> Text block:
#####
Early NY Day my beloved pooch had a terrible accident while I was overseas. Her carers found her in the garden very unwell and took her to an emergency vet clinic at 1am in Sydney. It was assumed she had fallen down a staircase but nobody knew for sure and while her injuries were not significant, ie no broken bones, tragically she had heart failure and died before I got back to Sydney. Upon my return, devastated at losing my dog and not being there for her, I visited the vet and asked them for the clinical notes so I could understand what happened. They refused saying they could not release them to me. Unimpressed with this I challenged them and eventually the manager told me that they could not given them to me as “the insurance company won’t let them”. Has anybody else come across this? There was no issue around the care provided and humans can access their medical records, seems irregular that we can’t do the same for pets. Eventually they agreed to send them to my vet who was happy to share them with me and together we tried to figure out what happened based on her injuries. Heartbreaking.

Also interestingly when I was considering cremation options from a very glossy brochure with prices starting at $385 for a ‘scatter box’ and then increasing in price depending on the container. I queried whether I would actually receive my pet’s ashes or a ‘job lot of cremated animals’. Turns out to be the latter, a single animal cremation costs an additional $300. Nowhere was this made clear on the promotional material provided by the vet and I’m guessing most people just assume they are getting their pet.
#####
> Questions:
1. Could you write out part of the post about the dog's death, beginning at the words "Also interestingly when" and stopping after "getting their pet."?
2. Can you continue the post about the dog's death from where it stops?

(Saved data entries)
#####
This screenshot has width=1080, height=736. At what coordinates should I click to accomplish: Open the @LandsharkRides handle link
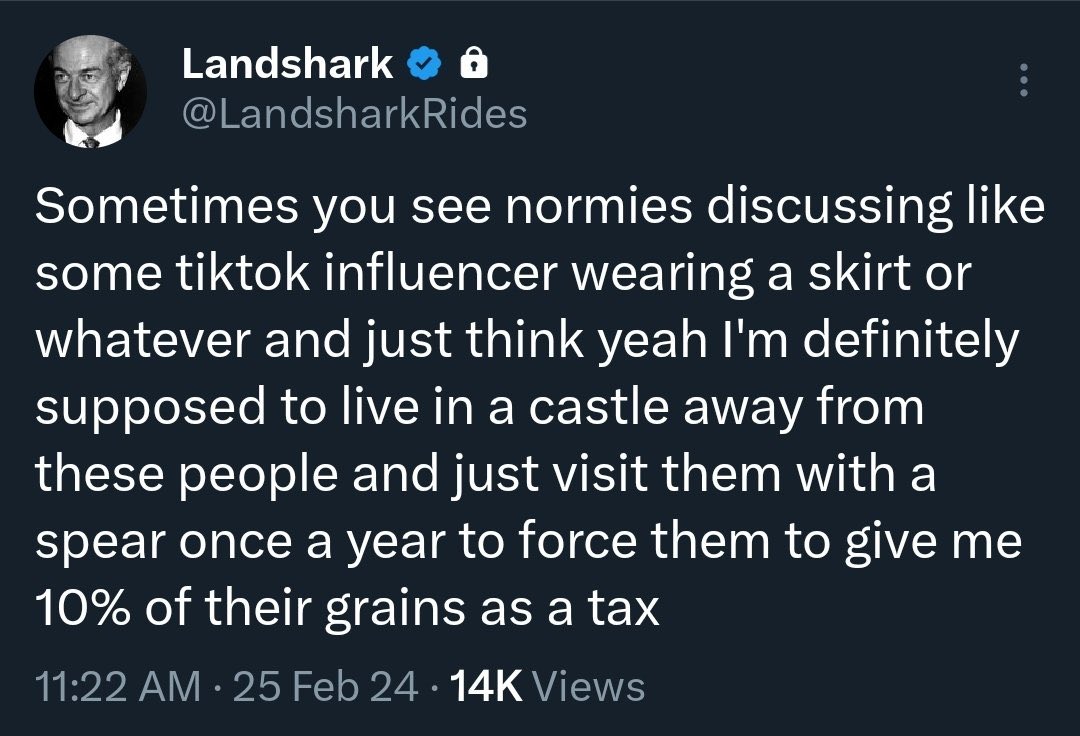354,115
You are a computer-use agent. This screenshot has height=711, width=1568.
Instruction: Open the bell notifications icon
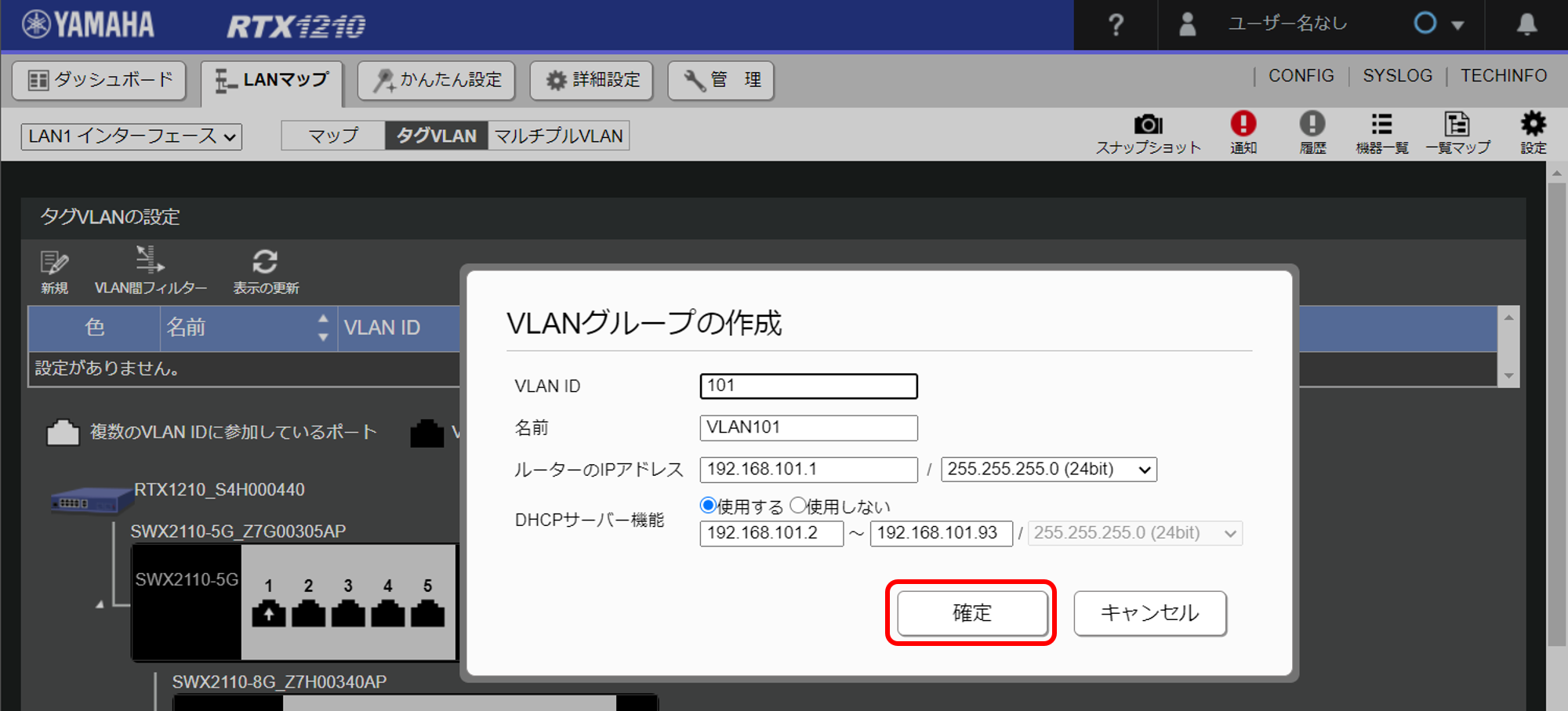click(1526, 25)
#####
> Answers:
1.
Also interestingly when I was considering cremation options from a very glossy brochure with prices starting at $385 for a ‘scatter box’ and then increasing in price depending on the container. I queried whether I would actually receive my pet’s ashes or a ‘job lot of cremated animals’. Turns out to be the latter, a single animal cremation costs an additional $300. Nowhere was this made clear on the promotional material provided by the vet and I’m guessing most people just assume they are getting their pet.

2.
This isn’t a complaint about the vet service I received, they were did everything they could and kindly arranged for a viewing for me to give me some closure (strange but true and it helped me as she looked so peaceful). Rather I’m concerned at some spurious industry standards.


I’d say the insurance company never wants clinical notes released, as they don’t want any information given out that could lead to a claim. For example what if the clinical notes showed a misdiagnosis? If the client then sues the vets (regardless of whether it even goes to court) the insurance would have to pay for a lawyer. Not saying this is the case with your vets, just that it would explain the blanket policy from the insurer


My heart goes out to you. Nothing strange about wishing to view you pet for closure. we did exactly the same.